Largest Low-Income Housing Project in Brooklyn Going Middle Income?

- Ingersoll/Whitman Houses in Fort Greene (35 individual buildings, Brooklyn's largest low-income housing project) is being converted to middle-income housing -- developed by Scarano... Brownstoner

UPDATE: United Home's Ron Hershco has backed away from his statement about the Ingersoll/Whitman Houses, according to Brownstoner. In an update, Brownstoner states: "Brownstoner received the following statement from Ron Hershco's (United Homes) attorney. 'Ron answered the question based on what he had been told by Bob Scarano a couple of years ago. He has no current information regarding the Housing Authority's plan. We apologize for any confusion.'"

- More than 6,000 Post-It notes on the window at 70 Washington in Dumbo. DumboNYC

- Murder toll in North Brooklyn up 13 percent. New York Sun

- The saltwater marsh islands of Jamaica Bay could disappear within five years. New York Times

- Rare elm tree in Brooklyn Heights get a "stay of execution." Brooklyn Eagle

- Boarding up windows in a building at the major intersection in Coney Island -- good policy? Gowanus Lounge


Anonymous said...

That headline is a blatant lie. Not true in reality and not what was said on Brownstoner.
You lack any credibility.

Anonymous said...

Here's the direct quote from Brownstoner:

" the Ingersoll/Whitman Houses were now 60 percent vacant and were going to BE CONVERTED TO MIDDLE-INCOME HOUSING (see Hershco's statement this morning at the bottom of the post). That's the first time we've heard anyone say anything like that in a public setting..."

While the Red Hook Houses may house more residents than either of the two developments alone, combined, the I/W complex cover more area, with 35 buildings compared to Red Hook Houses' 30.

Why the hostility?

Anonymous said...

The issue is a slow-simmering one.
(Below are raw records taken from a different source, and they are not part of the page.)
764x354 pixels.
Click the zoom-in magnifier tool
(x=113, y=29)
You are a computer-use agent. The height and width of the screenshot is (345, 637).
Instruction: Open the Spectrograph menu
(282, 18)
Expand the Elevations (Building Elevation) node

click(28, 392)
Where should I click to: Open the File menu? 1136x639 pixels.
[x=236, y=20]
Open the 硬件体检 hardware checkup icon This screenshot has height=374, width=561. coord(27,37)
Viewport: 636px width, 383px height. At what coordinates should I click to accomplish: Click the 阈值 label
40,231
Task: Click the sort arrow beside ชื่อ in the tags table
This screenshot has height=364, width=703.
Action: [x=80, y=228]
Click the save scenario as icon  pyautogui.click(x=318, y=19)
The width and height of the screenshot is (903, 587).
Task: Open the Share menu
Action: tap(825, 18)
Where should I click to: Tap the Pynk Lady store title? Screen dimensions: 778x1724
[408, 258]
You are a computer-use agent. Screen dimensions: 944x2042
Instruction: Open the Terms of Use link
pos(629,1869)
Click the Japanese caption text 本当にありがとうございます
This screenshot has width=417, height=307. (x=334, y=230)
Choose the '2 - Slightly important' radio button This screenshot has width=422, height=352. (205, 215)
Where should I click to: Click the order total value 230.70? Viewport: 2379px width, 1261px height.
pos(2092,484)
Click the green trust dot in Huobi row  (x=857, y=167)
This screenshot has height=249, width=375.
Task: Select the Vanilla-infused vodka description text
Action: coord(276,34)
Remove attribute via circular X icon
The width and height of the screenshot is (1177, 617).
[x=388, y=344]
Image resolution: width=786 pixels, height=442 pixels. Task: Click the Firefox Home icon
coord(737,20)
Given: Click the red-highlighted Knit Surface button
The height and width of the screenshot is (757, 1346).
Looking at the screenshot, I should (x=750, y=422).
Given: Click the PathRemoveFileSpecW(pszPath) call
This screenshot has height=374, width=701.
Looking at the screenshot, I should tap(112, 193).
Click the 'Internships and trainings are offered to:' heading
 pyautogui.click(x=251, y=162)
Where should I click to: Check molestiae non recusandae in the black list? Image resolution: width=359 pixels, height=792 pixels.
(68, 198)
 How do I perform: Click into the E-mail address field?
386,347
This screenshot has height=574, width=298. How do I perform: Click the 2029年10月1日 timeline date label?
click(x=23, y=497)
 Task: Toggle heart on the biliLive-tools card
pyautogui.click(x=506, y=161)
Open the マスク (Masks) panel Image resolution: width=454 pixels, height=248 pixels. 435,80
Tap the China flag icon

Apparently some of the poorer tenants have already been forced out.

Anonymous said...

"There have been rumors for a few years about the low-income residents being pushed out to clear the way for conversion of the buildings into co-ops..."

Anonymous said...

Let's see, what motivation would United Homes have to make potential co-op buyers think a housing project in the neighborhood was going middle-income?